Re: Question about RPL stack Message #2 Posted by Vieira, Luiz C. (Brazil) on 16 Oct 2001, 6:24 p.m., in response to message #1 by Chris Randle (Lincoln, UK)
Hello, Mr. Randle;
I do not have so much knowledge, but there is a single experience you would probably like to perform.
Be sure to disable all recovery features (UNDO, LASTARG, LASTCMD, LASTSTACK, all in the MODES menu, if I am not wrong). Then, type MEM [ENTER]. Write down this value.
Type in OR recall to the stack a somewhat big object (a program, a list, an array).
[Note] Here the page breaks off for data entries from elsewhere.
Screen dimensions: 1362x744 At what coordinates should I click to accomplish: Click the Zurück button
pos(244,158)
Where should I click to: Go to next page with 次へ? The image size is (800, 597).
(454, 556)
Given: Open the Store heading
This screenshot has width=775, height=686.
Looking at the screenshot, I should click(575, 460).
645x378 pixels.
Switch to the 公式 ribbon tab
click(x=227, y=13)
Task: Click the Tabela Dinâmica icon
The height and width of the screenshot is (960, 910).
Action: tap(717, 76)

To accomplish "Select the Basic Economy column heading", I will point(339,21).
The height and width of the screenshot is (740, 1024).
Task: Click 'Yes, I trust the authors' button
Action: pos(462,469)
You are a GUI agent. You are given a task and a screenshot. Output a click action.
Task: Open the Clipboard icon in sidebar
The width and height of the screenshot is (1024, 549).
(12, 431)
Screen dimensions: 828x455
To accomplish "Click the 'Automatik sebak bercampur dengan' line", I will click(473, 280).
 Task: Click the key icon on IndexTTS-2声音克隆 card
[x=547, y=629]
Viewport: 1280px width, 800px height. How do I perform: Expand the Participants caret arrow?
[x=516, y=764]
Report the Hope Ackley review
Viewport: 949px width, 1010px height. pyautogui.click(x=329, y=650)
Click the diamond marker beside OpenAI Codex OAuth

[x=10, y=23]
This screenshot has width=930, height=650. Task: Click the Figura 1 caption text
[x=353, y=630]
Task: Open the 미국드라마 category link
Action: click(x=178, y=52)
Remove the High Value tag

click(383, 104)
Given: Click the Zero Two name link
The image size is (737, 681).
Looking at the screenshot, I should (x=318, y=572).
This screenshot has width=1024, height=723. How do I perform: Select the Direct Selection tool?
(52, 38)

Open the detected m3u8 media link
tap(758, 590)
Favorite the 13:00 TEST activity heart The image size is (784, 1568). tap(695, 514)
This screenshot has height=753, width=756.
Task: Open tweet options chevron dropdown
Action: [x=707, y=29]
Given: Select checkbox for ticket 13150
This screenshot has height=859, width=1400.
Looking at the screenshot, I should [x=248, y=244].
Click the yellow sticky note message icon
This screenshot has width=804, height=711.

If you recall it, MEM will return previous value LESS 2.5 bytes: the amouth of memory occupied by the LEVEL 1 pointer. The object IS NOT COPIED TO THE STACK, only the pointer to LEVEL 1 is created and is now pointing to the already existing object. If you typed in something, MEM will give you a new value, less than previous one.
Press [ENTER] a few times (4, 5, just a few). Type MEM again; 2.5 bytes for each copy , O.K.? Pointers for the levels the object is SUPPOSED to be copied in are just pointing to the same object.
How to change this? Edit one of them,change something and save the new, changed copied. In the stack, of course. say, edit the LEVEL 1 copy, remove or add something and press [ENTER]. MEM gives a lower available amouth of memory, now. Why? The edited copy is not a copy, is a new object which is pointed only by the LEVEL 1 pointer. Remove it by dropping it. MEM will lead to previous value, restoring the amouth of memory occupied by the edited copy as free, again.
One tricky thing: create a program with HALT as its first command; execute it ([EVAL]); when it is halted, purge it from memory; do you believe that trying to continue execution would crash? WRONG! A complete copy of the program is created and, even if removed, the copy itself resumes AND is then erased from memory, with an operation known as Garbage Collection.
Try it and, if needed, let us know.
Regards.
Oh, yes; donīt forget to restore previous MODES settings for the recovery reatures after doing all of this!